Il materiale è degradato, alcune prove non esistono più. Anche l’orma insanguinata potrebbe essere solo un’illusione. Le comparazioni saranno difficili, forse inutili.
E quel primo gradino? Mai davvero analizzato. Ora forse è tardi…
Roberta Bruzzone smonta il presunto "colpo di scena" sul caso Garlasco: l’incidente probatorio è partito, ma il tempo potrebbe aver fatto la sua parte. “Materiale degradato, prove forse inutilizzabili. E quell’orma sul gradino? Un artefatto. Serve cautela, non sensazionalismo”. Diciotto anni dopo l’omicidio di Chiara Poggi, avvenuto il 13 agosto del 2007 nella villetta di via Pascoli a Garlasco, il caso torna a riaprirsi. Non nei tribunali – Alberto Stasi è stato condannato in via definitiva – ma nel laboratorio di genetica forense. È cominciato infatti l’incidente probatorio richiesto per riesaminare alcuni reperti rimasti al margine o mai davvero analizzati a fondo. E a fare chiarezza arriva la criminologa Roberta Bruzzone, che mette ordine in un caos mediatico fatto di suggestioni e verità parziali. “Adesso abbiamo la possibilità di capire cosa ancora è possibile fare. Ci sarà un’indagine esplorativa, valuteranno quali reperti sono ancora analizzabili… Faranno una prima valutazione di fattibilità rispetto a determinate indagini”, spiega la Bruzzone. Il fulcro? Capire se quel poco materiale biologico sopravvissuto al tempo – 18 anni – sia utilizzabile a fini comparativi. Il riferimento è soprattutto al famoso DNA di Andrea Sempio, amico del fratello di Chiara, ora indagato dopo anni.
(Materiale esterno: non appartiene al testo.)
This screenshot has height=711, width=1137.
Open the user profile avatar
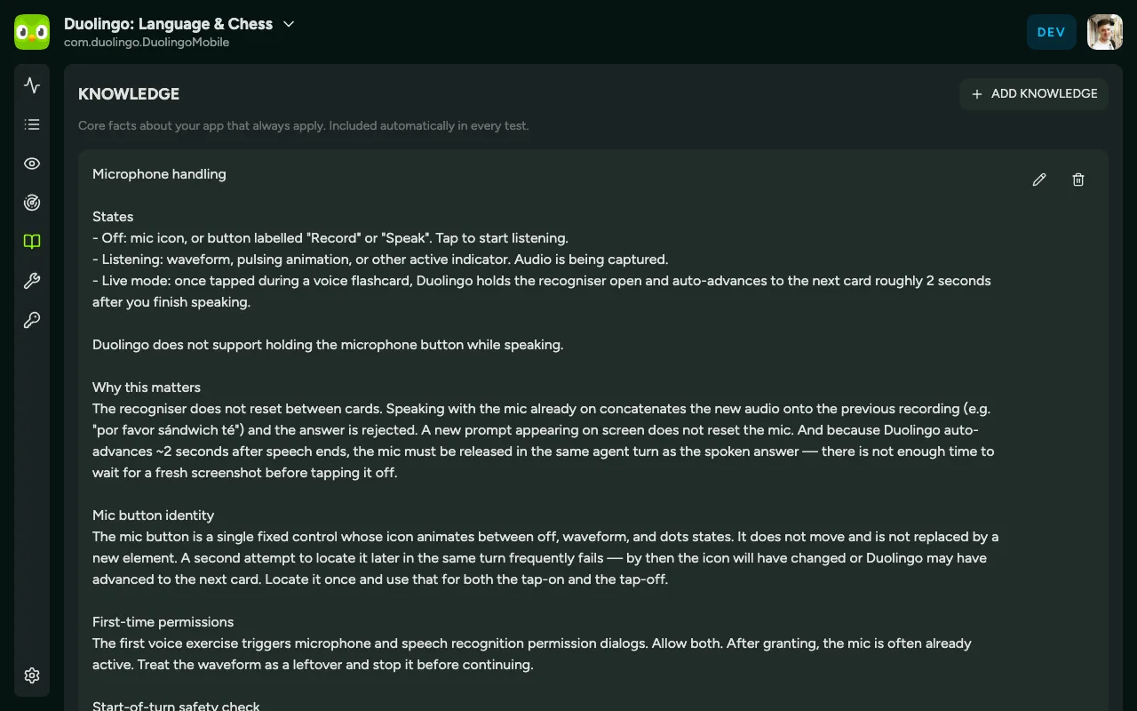[1105, 32]
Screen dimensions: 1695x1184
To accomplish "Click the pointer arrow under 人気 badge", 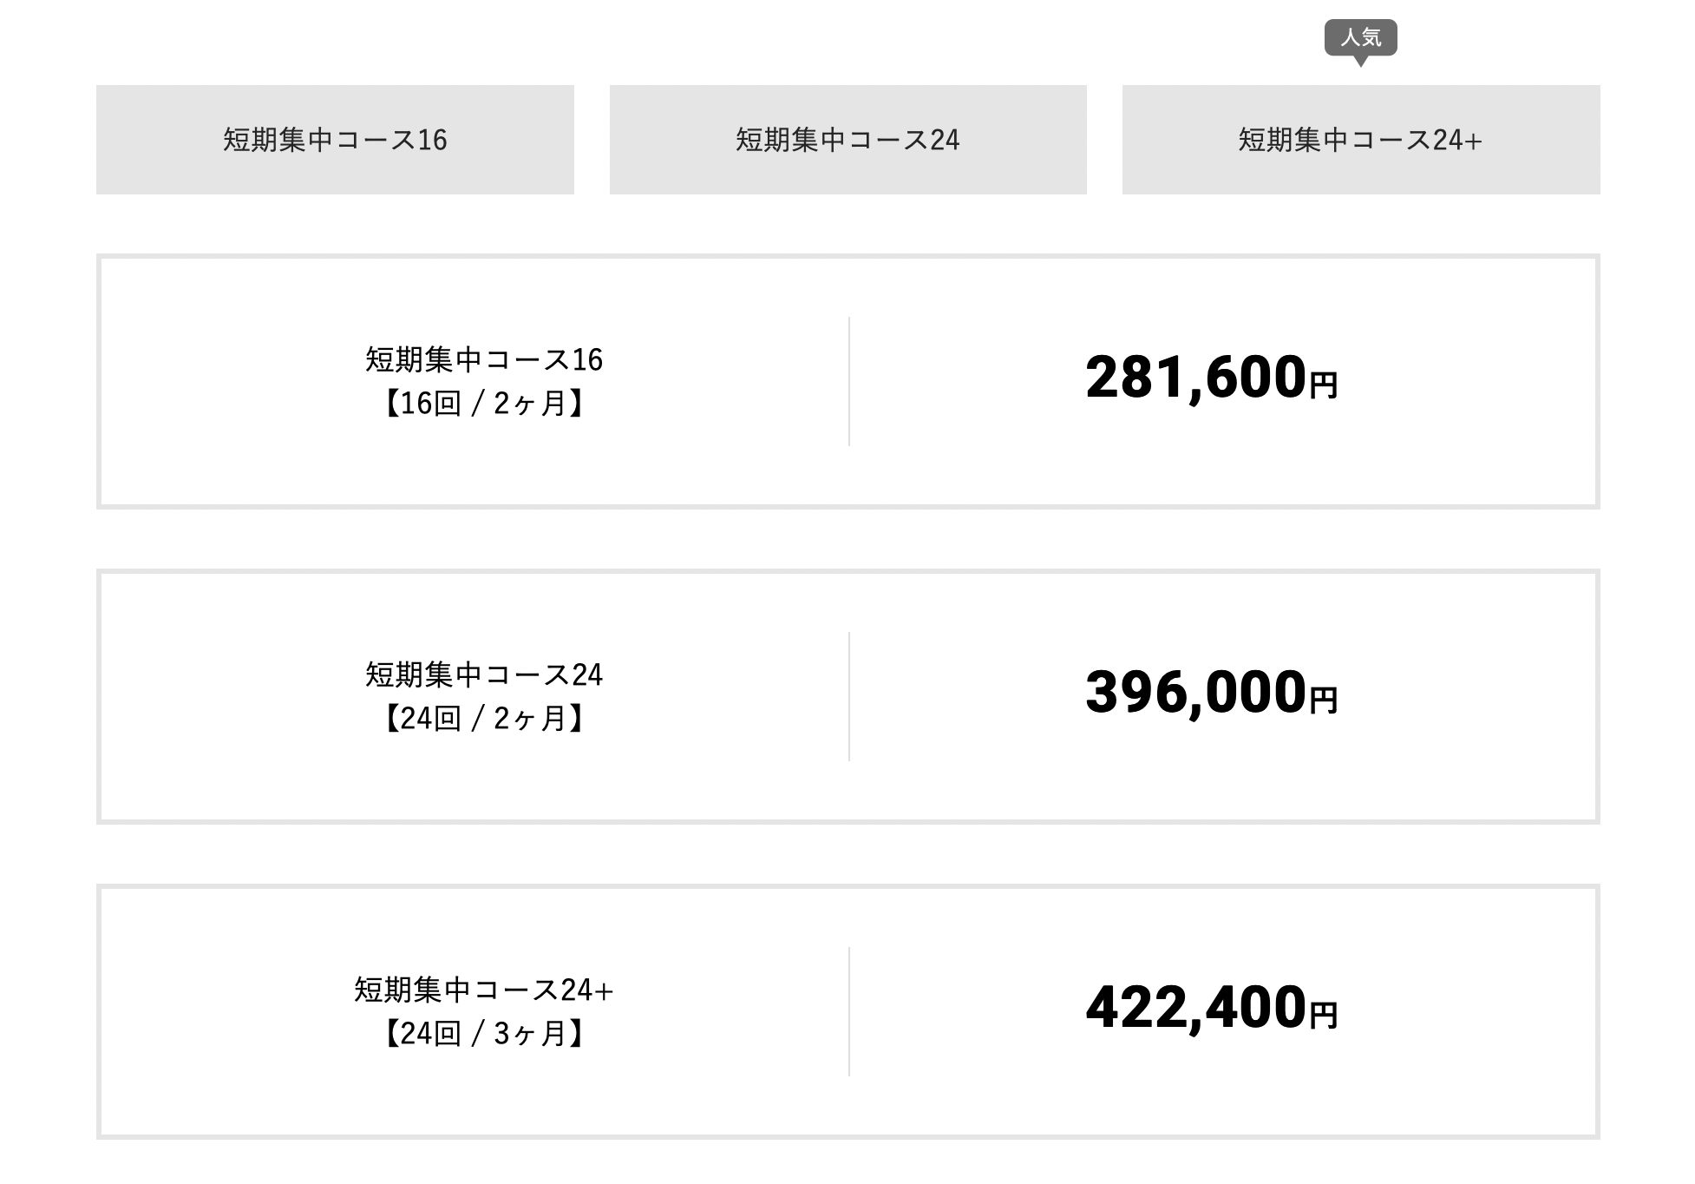I will (1360, 62).

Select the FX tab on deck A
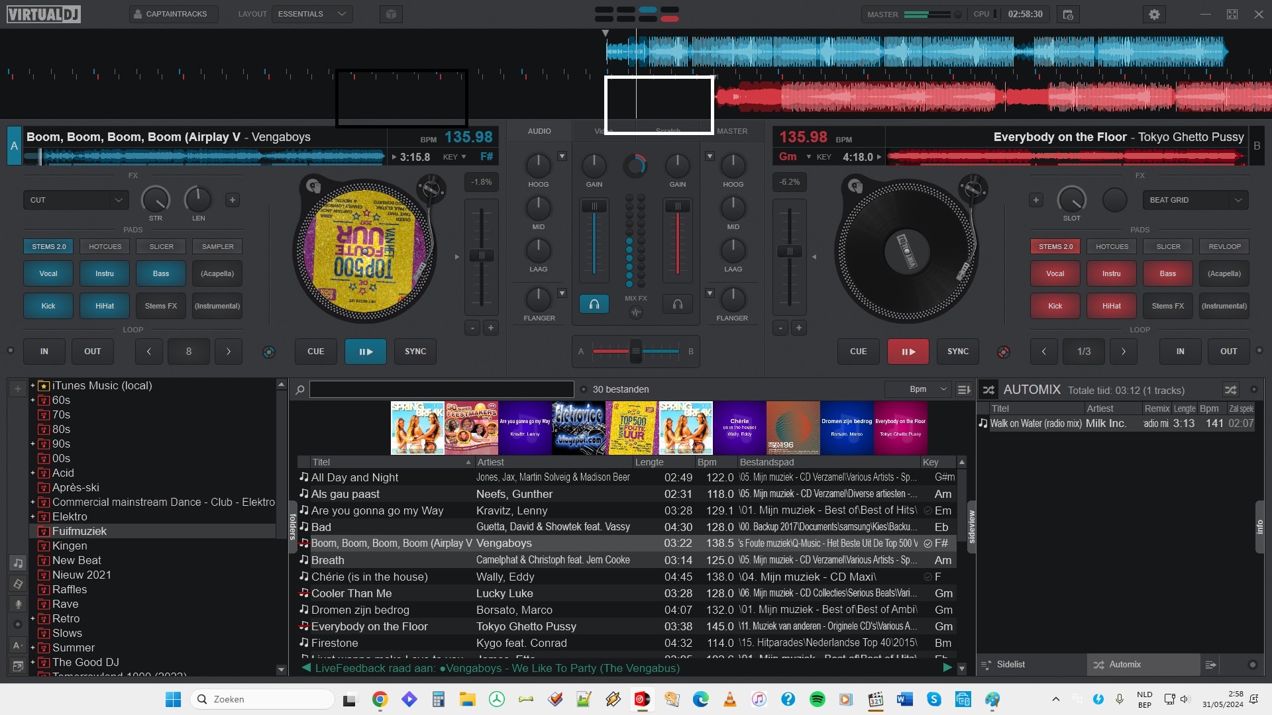point(133,175)
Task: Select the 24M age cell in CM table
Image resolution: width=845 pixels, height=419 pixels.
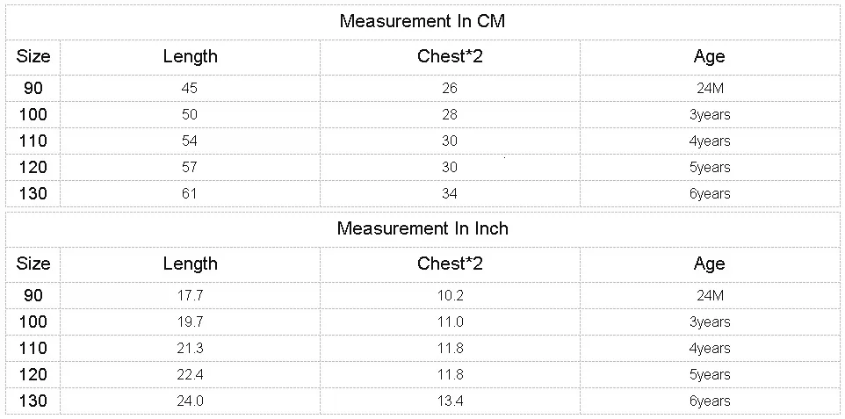Action: 710,88
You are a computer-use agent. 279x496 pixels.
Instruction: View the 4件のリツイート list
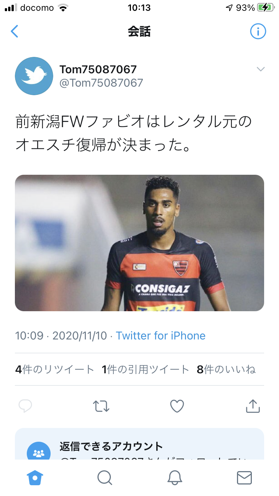tap(55, 369)
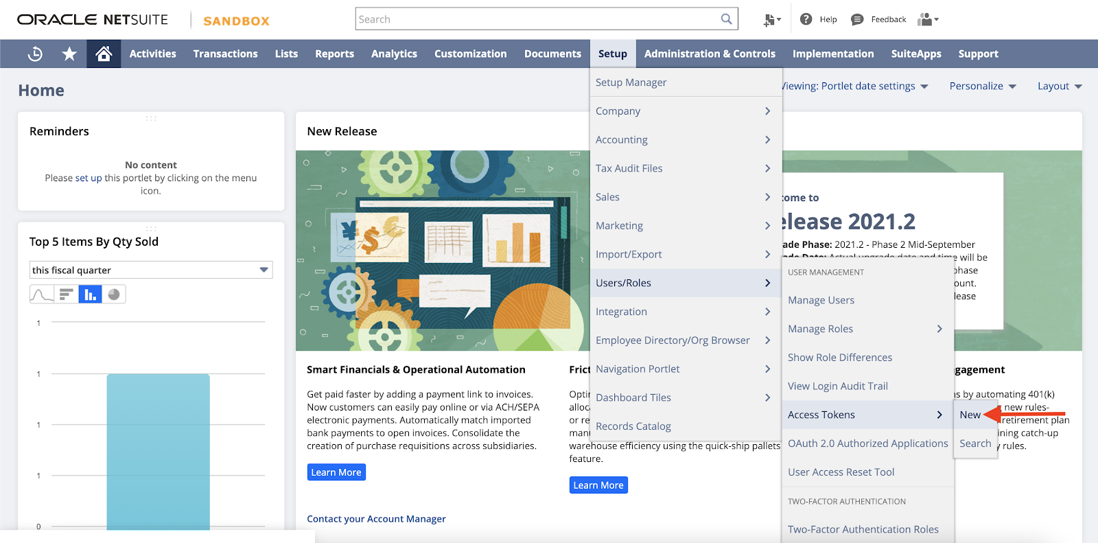The image size is (1098, 543).
Task: Click the Feedback speech bubble icon
Action: pos(857,19)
Ma la Bruzzone invita alla cautela: “Si parla di una porzione dell’aplotipo Y, attribuibile secondo alcune letture a Sempio. Ma l’esito di tre amplificazioni delle immagini subungueali diede tre risultati diversi: uno compatibile con Sempio, uno con una miscela di contributori ignoti, uno nullo. Il materiale è molto degradato”. Tradotto: è difficile che si possa dire qualcosa di certo. E sulla presunta impronta insanguinata – che secondo alcune ricostruzioni collegherebbe Sempio alla scena del crimine – lavBruzzone è netta: “Quella è probabilmente un artefatto. Può essere una creazione del passaggio del corpo di Chiara verso la fine della scala. Non c’è nemmeno la porzione che ci attenderemmo di un’orma completa”. A complicare il quadro anche l’incontro con Pennini, carabiniere che fece i primi rilievi: “Esclude che sul muro ci fosse una traccia rosastra. Il muro era bianco. Il materiale prelevato all’epoca non sarebbe più disponibile”. Insomma, quello che si può analizzare oggi sembra poco, vecchio, quasi sterile. E la domanda finale è amara. È possibile che proprio sul primo gradino, quello che chiunque avrebbe calpestato entrando in casa, non ci siamo mai davvero concentrati?. Forse sì. Ma forse, dopo 18 anni, è anche troppo tardi.